Previous legislation regarding medical practice in the state included a law passed in 1846 (Mich. Rev. Stat., 1846, pp. 168-73), giving to the state and county medical societies power to issue and revoke licenses to practice, and making all persons who practiced as physicians or surgeons without obtaining such license subject to fine or imprisonment. The result of the activity on the part of groups of physicians to pass laws favorable to themselves was an action by the legislature to place the question of medical practice and its control in the hands of the committee on the judiciary for investigation. In 1851 the Honorable Thomas B. Church, chairman, reported that "sundry petitions praying for … the establishment of a professorship of homoeopathy in the University of this State" were referred to his committee. He discussed the general medical situation in regard to its legal control and advised that Chapter XXXVI of the Revised Statutes of 1846 be repealed. This was done. Further, he recommended that the homeopathic question be referred to the newly appointed Board of Regents, "fresh from the people," who had been elected under the Constitution of 1850. The several petitions were referred to the committee on education of the legislature.

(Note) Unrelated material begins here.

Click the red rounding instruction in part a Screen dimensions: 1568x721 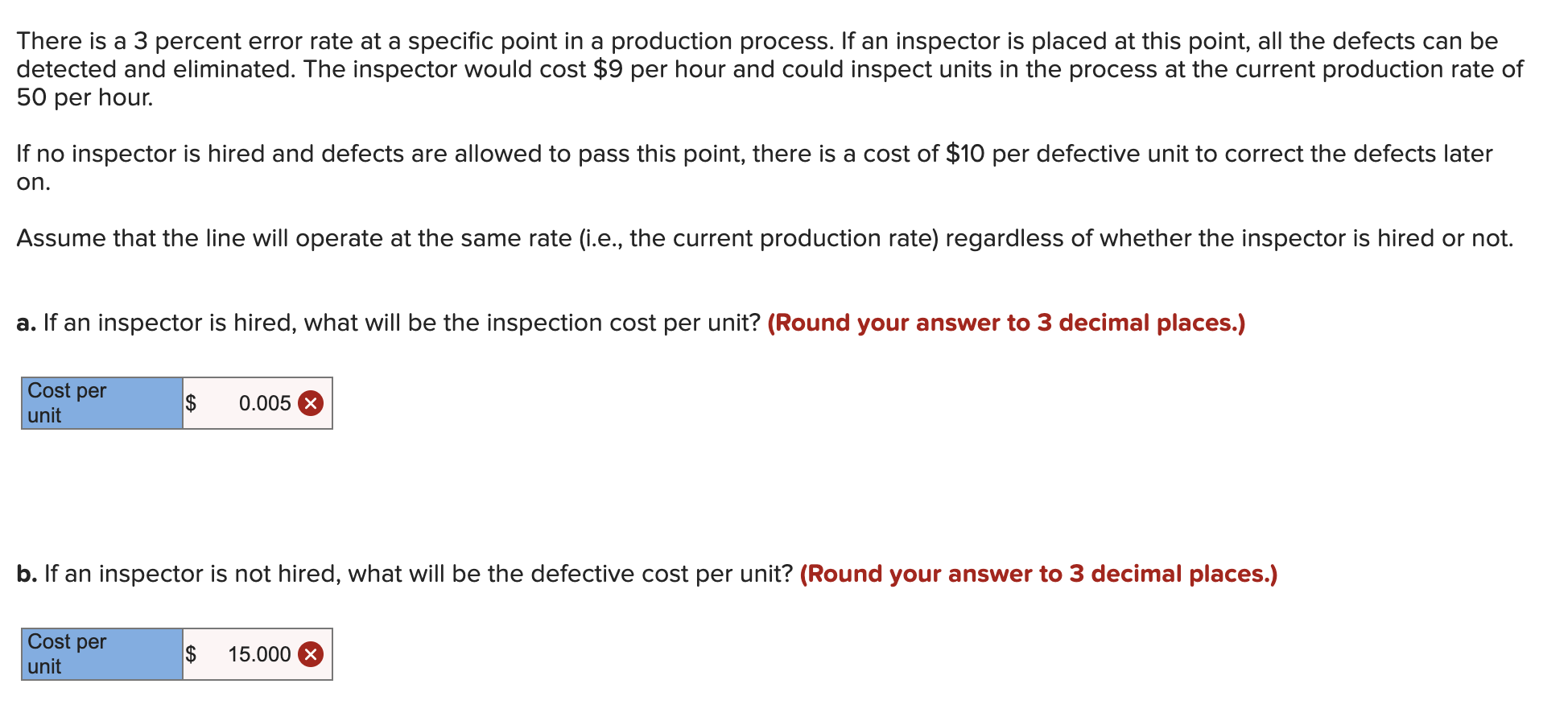pyautogui.click(x=1005, y=322)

In the memoir prepared by Dr. Zina Pitcher at the request of the Regents, embracing an epitome of the transactions of that body from 1837 to 1851 (J. Doc., 1851, pp. 312-28), several pages were devoted to this question. Pitcher took a militant stand against any favorable recognition of the petitions or of the petitioners. One gathers that the author was expressing his personal views rather than the considered opinion of the entire Board. Petitions, both to abolish the Department of Medicine and Surgery, founded in 1850, and to establish homeopathic instruction in that department, constituted the immediate occasion for this part of the memoir. It must be remembered that Dr. Pitcher was the sole author of this review. However, a perusal of the document will explain the feeling that any discussion of the subject must have caused.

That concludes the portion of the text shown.